I’ve been reading (er, listening to) Dan Ariely’s book Predictably Irrational this weekend. This passage from Chapter 2: The Fallacy of Supply and Demand, which is all about anchors and imprinting, really struck me.

“Could it be that the lives we have so carefully crafted are largely just a product of arbitrary coherence? Could it be that we made arbitrary decisions at some point in the past and have built our lives on them ever since, assuming that the original decisions were wise? Is that how we chose our careers, our spouses, the clothes we wear, and the way we style our hair? Were they smart decisions in the first place? Or were they partially random first imprints that have run wild?
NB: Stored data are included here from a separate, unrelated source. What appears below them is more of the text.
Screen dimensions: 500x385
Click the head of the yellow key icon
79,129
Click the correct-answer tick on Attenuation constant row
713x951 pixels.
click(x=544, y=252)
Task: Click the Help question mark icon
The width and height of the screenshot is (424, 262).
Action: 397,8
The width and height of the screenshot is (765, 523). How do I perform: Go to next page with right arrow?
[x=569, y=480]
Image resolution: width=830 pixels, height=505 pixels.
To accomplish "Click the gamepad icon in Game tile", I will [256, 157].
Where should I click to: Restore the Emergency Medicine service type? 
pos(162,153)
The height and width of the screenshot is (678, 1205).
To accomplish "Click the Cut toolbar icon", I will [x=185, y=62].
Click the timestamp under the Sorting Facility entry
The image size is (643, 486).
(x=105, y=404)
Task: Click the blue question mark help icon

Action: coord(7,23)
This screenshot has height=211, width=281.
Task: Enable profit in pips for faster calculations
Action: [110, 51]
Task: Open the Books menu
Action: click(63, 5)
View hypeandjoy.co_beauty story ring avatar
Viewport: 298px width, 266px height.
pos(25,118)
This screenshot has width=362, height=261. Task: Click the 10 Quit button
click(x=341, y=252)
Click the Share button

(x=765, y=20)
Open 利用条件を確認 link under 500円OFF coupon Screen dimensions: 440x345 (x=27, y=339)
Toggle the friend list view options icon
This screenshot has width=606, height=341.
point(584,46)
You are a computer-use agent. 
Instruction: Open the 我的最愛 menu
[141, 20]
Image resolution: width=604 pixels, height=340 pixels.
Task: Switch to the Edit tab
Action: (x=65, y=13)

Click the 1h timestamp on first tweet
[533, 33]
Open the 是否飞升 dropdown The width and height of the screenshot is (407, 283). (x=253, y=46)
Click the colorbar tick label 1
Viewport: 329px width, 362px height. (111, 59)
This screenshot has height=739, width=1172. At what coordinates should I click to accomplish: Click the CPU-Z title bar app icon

Descartes said “I think, therefore I am.” But suppose we are nothing more than the sum of our first naive random behaviors — what then?”

He goes on to recommend that we always question our habits and decisions, in particular the first decision in what could be a long line of decisions about any one thing. Ariely also mentions a Socrates quote I like: “The unexamined life is not worth living.” Even if our choices in life were completely reasonable at one point, are they still reasonable?

This also relates to my favorite Dave Matthews Band lyric from the song Dancing Nancies, “Could I have been anyone other than me?” — something that’s often stuck in my head and so I think about a lot.

The Data-Driven Life

I’ve been thinking a lot about this article from last Sunday’s New York Times Magazine.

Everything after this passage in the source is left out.